• EXERCISE
When you copy the listing, reproduce each line as it appears and omit every image.

• THE DATA
╔══

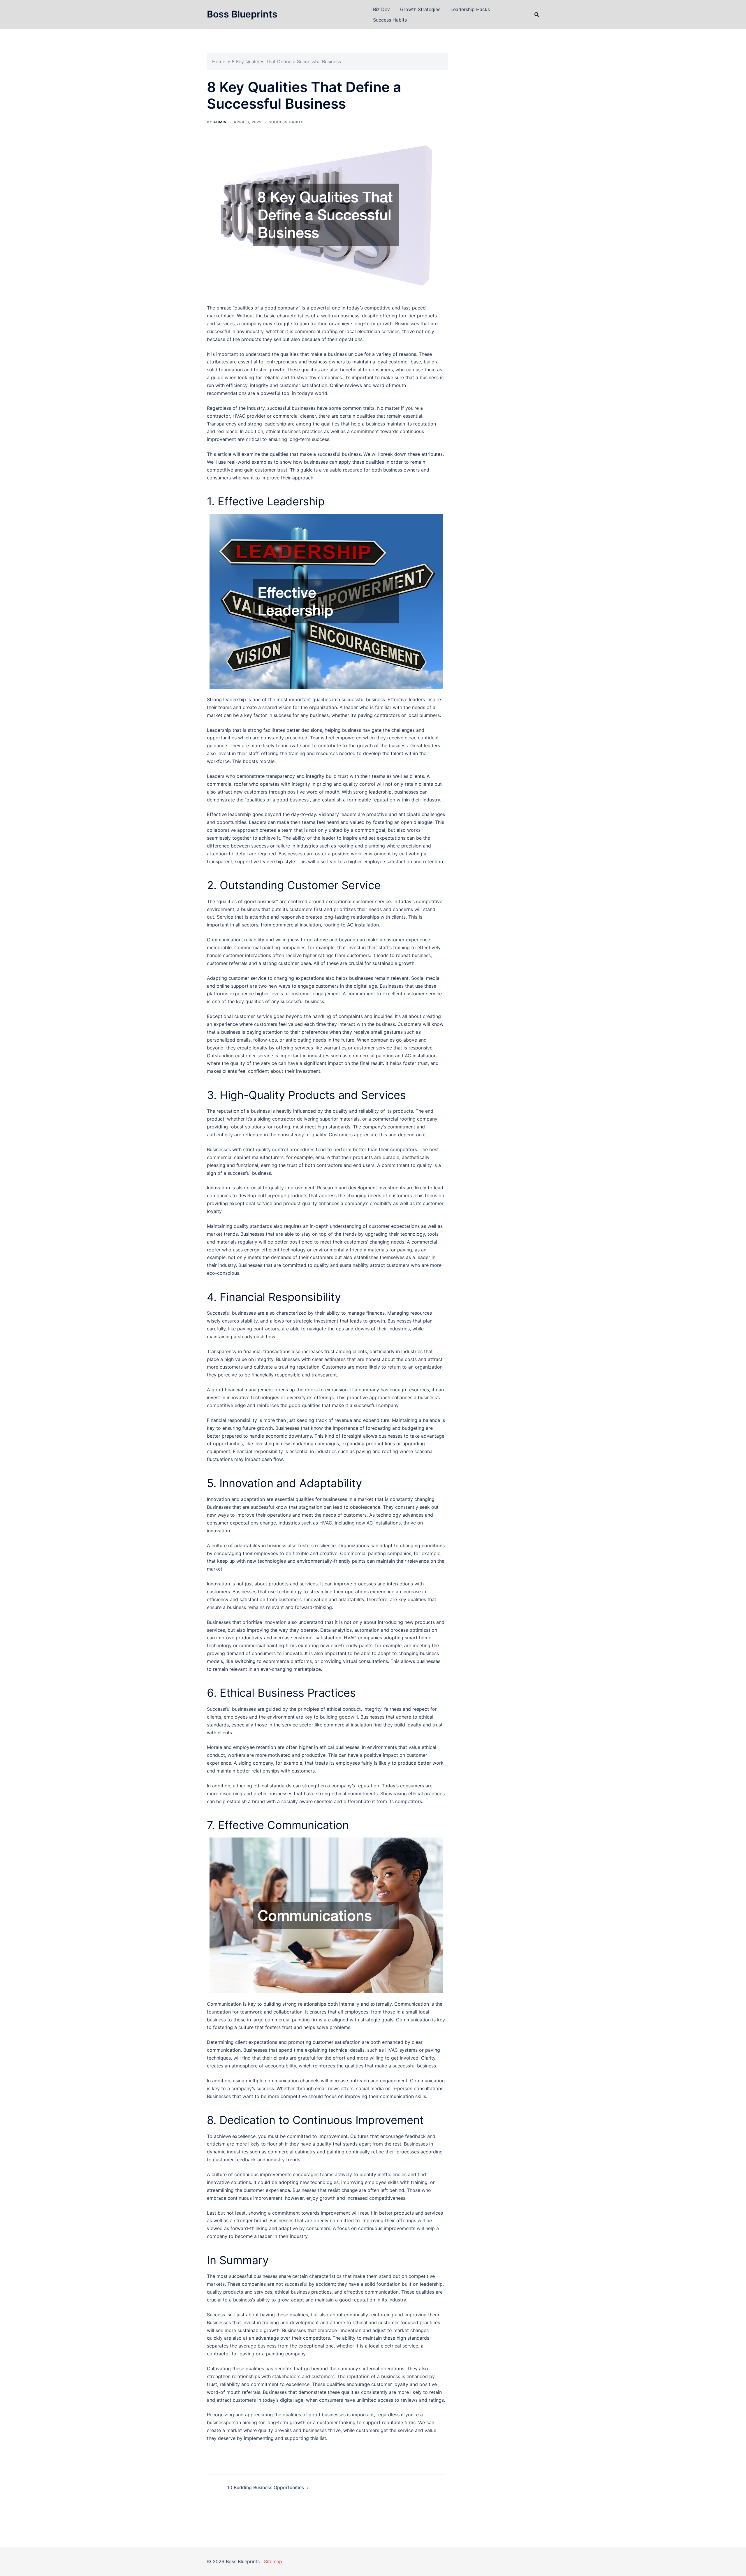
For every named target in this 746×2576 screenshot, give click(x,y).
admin (220, 122)
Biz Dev (381, 9)
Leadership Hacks (470, 9)
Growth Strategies (420, 9)
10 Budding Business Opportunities (265, 2487)
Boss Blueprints (242, 14)
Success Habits (390, 20)
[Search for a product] (536, 14)
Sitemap (273, 2561)
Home (218, 61)
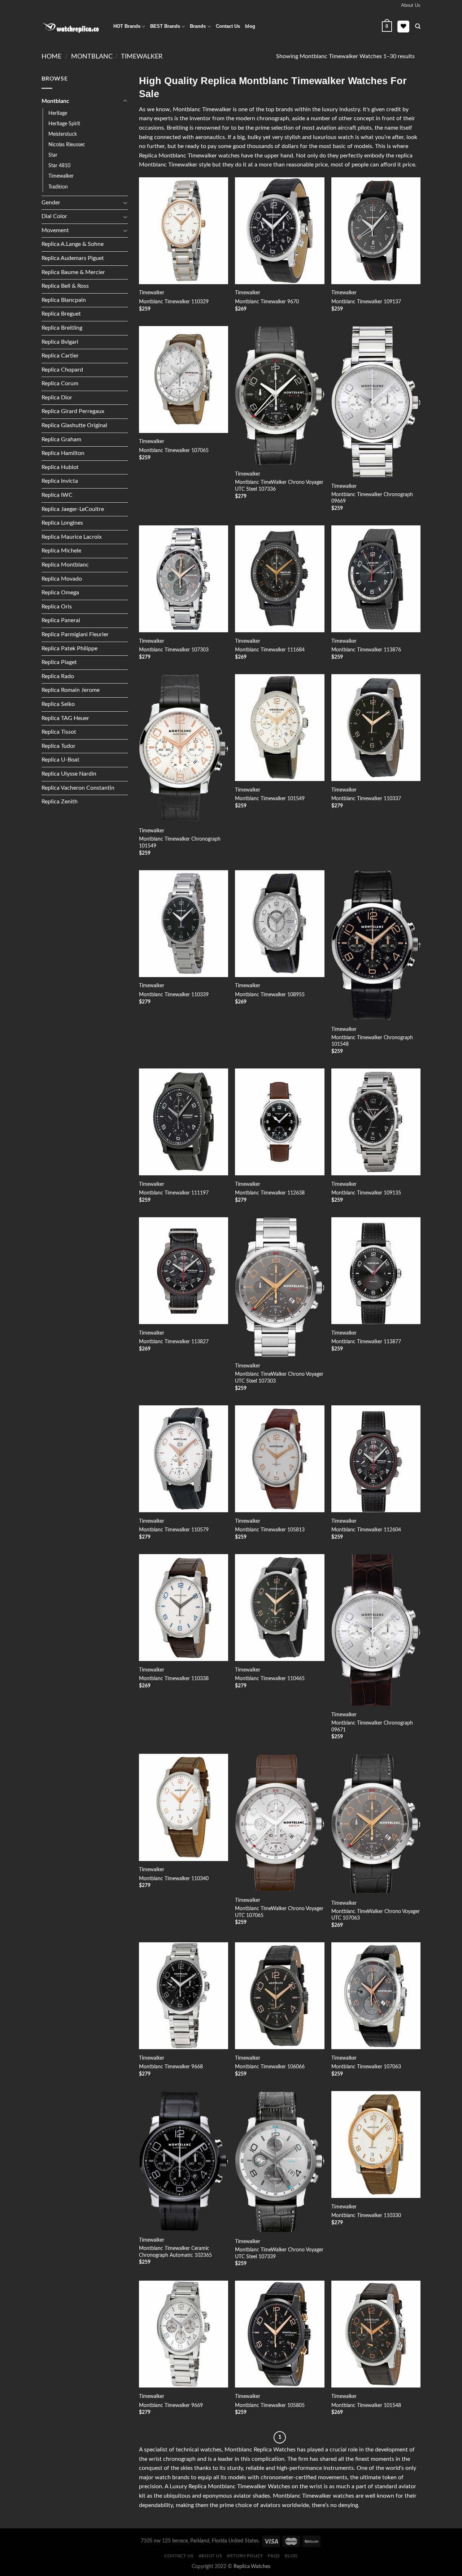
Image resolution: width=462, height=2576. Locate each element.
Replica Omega (60, 592)
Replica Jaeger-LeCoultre (73, 509)
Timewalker (141, 56)
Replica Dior (57, 397)
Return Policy (245, 2556)
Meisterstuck (62, 134)
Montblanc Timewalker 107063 (366, 2066)
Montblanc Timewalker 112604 (366, 1529)
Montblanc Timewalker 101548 (366, 2405)
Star (52, 155)
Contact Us (228, 26)
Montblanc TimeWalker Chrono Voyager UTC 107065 (279, 1912)
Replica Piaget (59, 662)
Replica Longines (62, 523)
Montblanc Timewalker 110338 (174, 1678)
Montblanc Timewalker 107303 (174, 649)
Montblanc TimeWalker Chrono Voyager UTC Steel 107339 (279, 2253)
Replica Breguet (61, 314)
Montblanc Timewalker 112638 (270, 1193)
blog (250, 26)
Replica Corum (60, 383)
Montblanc (92, 56)
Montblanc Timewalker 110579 (174, 1529)
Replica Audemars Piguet (73, 258)
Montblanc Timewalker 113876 (366, 649)
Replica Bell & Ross (65, 286)
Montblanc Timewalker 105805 (270, 2405)
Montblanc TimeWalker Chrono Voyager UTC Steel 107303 (279, 1377)
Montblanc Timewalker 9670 (267, 301)
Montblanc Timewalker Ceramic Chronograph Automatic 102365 (175, 2252)
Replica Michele (61, 551)
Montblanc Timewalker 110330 (366, 2215)
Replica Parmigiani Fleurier (75, 634)
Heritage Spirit (64, 123)
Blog (291, 2556)
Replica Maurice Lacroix (72, 537)
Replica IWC (57, 495)
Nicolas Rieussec (66, 144)
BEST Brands (165, 26)
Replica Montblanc (65, 565)
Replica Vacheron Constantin (78, 788)
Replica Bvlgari (60, 342)
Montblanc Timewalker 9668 (171, 2066)
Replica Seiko (58, 704)
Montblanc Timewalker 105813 (270, 1529)
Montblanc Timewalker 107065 (174, 450)
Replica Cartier (60, 356)
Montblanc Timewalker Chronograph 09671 (372, 1726)
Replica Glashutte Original (74, 425)
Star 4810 (59, 165)
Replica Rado (58, 676)
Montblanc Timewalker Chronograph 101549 (180, 842)
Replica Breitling (62, 328)
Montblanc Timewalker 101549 (270, 798)
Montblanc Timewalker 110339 (174, 994)
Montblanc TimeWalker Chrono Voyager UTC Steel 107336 (279, 486)
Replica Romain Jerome (71, 690)
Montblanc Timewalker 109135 (366, 1193)
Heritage (57, 113)
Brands (198, 26)
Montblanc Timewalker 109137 (366, 301)
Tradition (58, 187)
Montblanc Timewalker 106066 (270, 2066)
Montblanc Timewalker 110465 (270, 1678)
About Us (210, 2556)
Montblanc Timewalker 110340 (174, 1878)
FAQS (274, 2556)
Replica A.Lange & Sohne (73, 244)
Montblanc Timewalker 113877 (366, 1341)
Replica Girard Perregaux (73, 411)
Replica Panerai (61, 620)
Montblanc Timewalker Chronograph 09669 (372, 498)
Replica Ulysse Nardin (69, 774)
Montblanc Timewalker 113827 (174, 1341)
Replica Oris (57, 607)
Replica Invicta (60, 481)
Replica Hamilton (63, 453)
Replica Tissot (59, 732)
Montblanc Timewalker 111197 (174, 1193)
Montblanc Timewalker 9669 (171, 2405)
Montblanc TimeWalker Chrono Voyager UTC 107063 (375, 1915)
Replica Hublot (60, 467)
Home (51, 56)
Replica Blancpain (64, 300)
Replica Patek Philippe (69, 648)
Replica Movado (62, 579)
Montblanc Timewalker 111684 (270, 649)
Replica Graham (61, 439)
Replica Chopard (62, 370)
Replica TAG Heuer (65, 718)
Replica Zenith (60, 802)
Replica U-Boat (60, 760)
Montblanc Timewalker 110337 (366, 798)
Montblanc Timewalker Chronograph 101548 (372, 1041)
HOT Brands (126, 26)
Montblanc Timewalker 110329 (174, 301)
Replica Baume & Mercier (73, 272)
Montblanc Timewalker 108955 (270, 994)
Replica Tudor (58, 746)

╚══

• RESPONSE AREA
For every named target in this 746×2576 screenshot, give click(x,y).
admin (220, 122)
Biz Dev (381, 9)
Leadership Hacks (470, 9)
Growth Strategies (420, 9)
10 Budding Business Opportunities (265, 2487)
Boss Blueprints (242, 14)
Success Habits (390, 20)
[Search for a product] (536, 14)
Sitemap (273, 2561)
Home (218, 61)
Image resolution: width=462, height=2576. Locate each element.
Replica Omega (60, 592)
Replica Jaeger-LeCoultre (73, 509)
Timewalker (141, 56)
Replica Dior (57, 397)
Return Policy (245, 2556)
Meisterstuck (62, 134)
Montblanc Timewalker 107063 (366, 2066)
Montblanc Timewalker 112604 (366, 1529)
Montblanc Timewalker 101548 (366, 2405)
Star (52, 155)
Contact Us (228, 26)
Montblanc TimeWalker Chrono Voyager UTC 107065 (279, 1912)
Replica Piaget (59, 662)
Replica Longines (62, 523)
Montblanc Timewalker 110338 (174, 1678)
Montblanc Timewalker 107303 (174, 649)
Montblanc TimeWalker Chrono Voyager UTC Steel 107339 (279, 2253)
Replica Breguet (61, 314)
Montblanc Timewalker 112638 (270, 1193)
blog (250, 26)
Replica Corum (60, 383)
Montblanc (92, 56)
Montblanc Timewalker 110579 (174, 1529)
Replica Audemars Piguet (73, 258)
Montblanc Timewalker 113876 (366, 649)
Replica Bell & Ross (65, 286)
Montblanc Timewalker 105805 (270, 2405)
Montblanc TimeWalker Chrono Voyager UTC Steel 107303 (279, 1377)
Montblanc Timewalker 9670 (267, 301)
Montblanc Timewalker Ceramic Chronograph Automatic 102365 (175, 2252)
Replica Michele (61, 551)
Montblanc Timewalker 110330 (366, 2215)
Replica Parmigiani Fleurier (75, 634)
Heritage Spirit (64, 123)
Blog (291, 2556)
Replica Maurice Lacroix (72, 537)
Replica IWC (57, 495)
Nicolas Rieussec (66, 144)
BEST Brands (165, 26)
Replica Montblanc (65, 565)
Replica Vacheron Constantin (78, 788)
Replica Bvlgari (60, 342)
Montblanc Timewalker 9668 (171, 2066)
Replica Seiko (58, 704)
Montblanc Timewalker 105813 (270, 1529)
Montblanc Timewalker 107065 (174, 450)
Replica Cartier (60, 356)
Montblanc Timewalker Chronograph 09671 (372, 1726)
Replica Glashutte Original (74, 425)
Star 4810 (59, 165)
Replica Rado (58, 676)
Montblanc Timewalker Chronograph 101549 (180, 842)
Replica Breitling (62, 328)
Montblanc Timewalker 101549 (270, 798)
Montblanc Timewalker 110339 (174, 994)
Montblanc TimeWalker Chrono Voyager UTC Steel 107336 (279, 486)
Replica Romain Jerome (71, 690)
Montblanc Timewalker 109135 (366, 1193)
Heritage (57, 113)
Brands (198, 26)
Montblanc Timewalker 109137 (366, 301)
Tradition (58, 187)
Montblanc Timewalker 106066 (270, 2066)
Montblanc Timewalker 110465 (270, 1678)
About Us (210, 2556)
Montblanc Timewalker 110340 (174, 1878)
FAQS (274, 2556)
Replica A.Lange & Sohne (73, 244)
Montblanc Timewalker 113877 (366, 1341)
Replica Girard Perregaux (73, 411)
Replica Panerai (61, 620)
Montblanc Timewalker Chronograph 09669 (372, 498)
Replica Ulysse Nardin (69, 774)
Montblanc Timewalker 113827 (174, 1341)
Replica Oris (57, 607)
Replica Invicta (60, 481)
Replica Hamilton (63, 453)
Replica Tissot (59, 732)
Montblanc Timewalker 111197 (174, 1193)
Montblanc Timewalker 9669 (171, 2405)
Montblanc TimeWalker Chrono Voyager UTC 107063 (375, 1915)
Replica Hublot (60, 467)
Home (51, 56)
Replica Blancpain (64, 300)
Replica Patek Philippe (69, 648)
Replica Movado (62, 579)
Montblanc Timewalker 111684 (270, 649)
Replica Graham (61, 439)
Replica Chopard (62, 370)
Replica TAG Heuer (65, 718)
Replica Zenith (60, 802)
Replica U-Boat (60, 760)
Montblanc Timewalker 110337 (366, 798)
Montblanc Timewalker Chronograph 101548 (372, 1041)
HOT Brands (126, 26)
Montblanc Timewalker 110329 (174, 301)
Replica Baume & Mercier (73, 272)
Montblanc Timewalker 108955 (270, 994)
Replica Tudor (58, 746)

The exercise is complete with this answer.